#### DATASET CONTENT

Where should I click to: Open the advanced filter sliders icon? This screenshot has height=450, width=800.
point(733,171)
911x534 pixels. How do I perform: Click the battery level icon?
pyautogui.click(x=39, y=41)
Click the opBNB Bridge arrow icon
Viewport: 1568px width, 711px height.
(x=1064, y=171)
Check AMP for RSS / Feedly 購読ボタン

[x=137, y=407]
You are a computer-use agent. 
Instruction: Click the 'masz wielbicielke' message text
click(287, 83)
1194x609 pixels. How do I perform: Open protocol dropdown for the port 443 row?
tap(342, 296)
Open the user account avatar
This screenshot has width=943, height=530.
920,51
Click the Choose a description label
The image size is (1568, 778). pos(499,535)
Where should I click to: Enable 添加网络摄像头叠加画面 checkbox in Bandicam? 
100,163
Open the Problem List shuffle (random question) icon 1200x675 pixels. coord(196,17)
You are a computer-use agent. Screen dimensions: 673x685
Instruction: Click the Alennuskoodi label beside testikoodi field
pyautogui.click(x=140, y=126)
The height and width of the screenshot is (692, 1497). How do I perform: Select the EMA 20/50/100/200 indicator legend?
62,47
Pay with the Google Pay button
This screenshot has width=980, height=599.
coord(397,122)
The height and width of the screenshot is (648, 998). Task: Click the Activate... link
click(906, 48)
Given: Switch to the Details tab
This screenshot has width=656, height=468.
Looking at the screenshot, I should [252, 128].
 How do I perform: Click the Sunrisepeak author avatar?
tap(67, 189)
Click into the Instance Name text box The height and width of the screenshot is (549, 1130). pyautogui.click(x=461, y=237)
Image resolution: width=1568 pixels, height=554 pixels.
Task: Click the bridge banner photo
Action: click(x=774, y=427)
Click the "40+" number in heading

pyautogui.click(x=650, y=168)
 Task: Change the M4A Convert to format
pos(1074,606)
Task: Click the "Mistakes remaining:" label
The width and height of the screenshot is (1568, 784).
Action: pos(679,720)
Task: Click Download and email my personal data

########

The entries above are to be copied word for word.

Where should I click to: Open the advanced filter sliders icon? This screenshot has height=450, width=800.
point(733,171)
911x534 pixels. How do I perform: Click the battery level icon?
pyautogui.click(x=39, y=41)
Click the opBNB Bridge arrow icon
Viewport: 1568px width, 711px height.
(x=1064, y=171)
Check AMP for RSS / Feedly 購読ボタン

[x=137, y=407]
You are a computer-use agent. 
Instruction: Click the 'masz wielbicielke' message text
click(287, 83)
1194x609 pixels. How do I perform: Open protocol dropdown for the port 443 row?
tap(342, 296)
Open the user account avatar
This screenshot has width=943, height=530.
920,51
Click the Choose a description label
The image size is (1568, 778). pos(499,535)
Where should I click to: Enable 添加网络摄像头叠加画面 checkbox in Bandicam? 
100,163
Open the Problem List shuffle (random question) icon 1200x675 pixels. coord(196,17)
You are a computer-use agent. Screen dimensions: 673x685
Instruction: Click the Alennuskoodi label beside testikoodi field
pyautogui.click(x=140, y=126)
The height and width of the screenshot is (692, 1497). How do I perform: Select the EMA 20/50/100/200 indicator legend?
62,47
Pay with the Google Pay button
This screenshot has width=980, height=599.
coord(397,122)
The height and width of the screenshot is (648, 998). Task: Click the Activate... link
click(906, 48)
Given: Switch to the Details tab
This screenshot has width=656, height=468.
Looking at the screenshot, I should [252, 128].
 How do I perform: Click the Sunrisepeak author avatar?
tap(67, 189)
Click into the Instance Name text box The height and width of the screenshot is (549, 1130). pyautogui.click(x=461, y=237)
Image resolution: width=1568 pixels, height=554 pixels.
Task: Click the bridge banner photo
Action: click(x=774, y=427)
Click the "40+" number in heading

pyautogui.click(x=650, y=168)
 Task: Change the M4A Convert to format
pos(1074,606)
Task: Click the "Mistakes remaining:" label
The width and height of the screenshot is (1568, 784).
Action: pos(679,720)
Task: Click Download and email my personal data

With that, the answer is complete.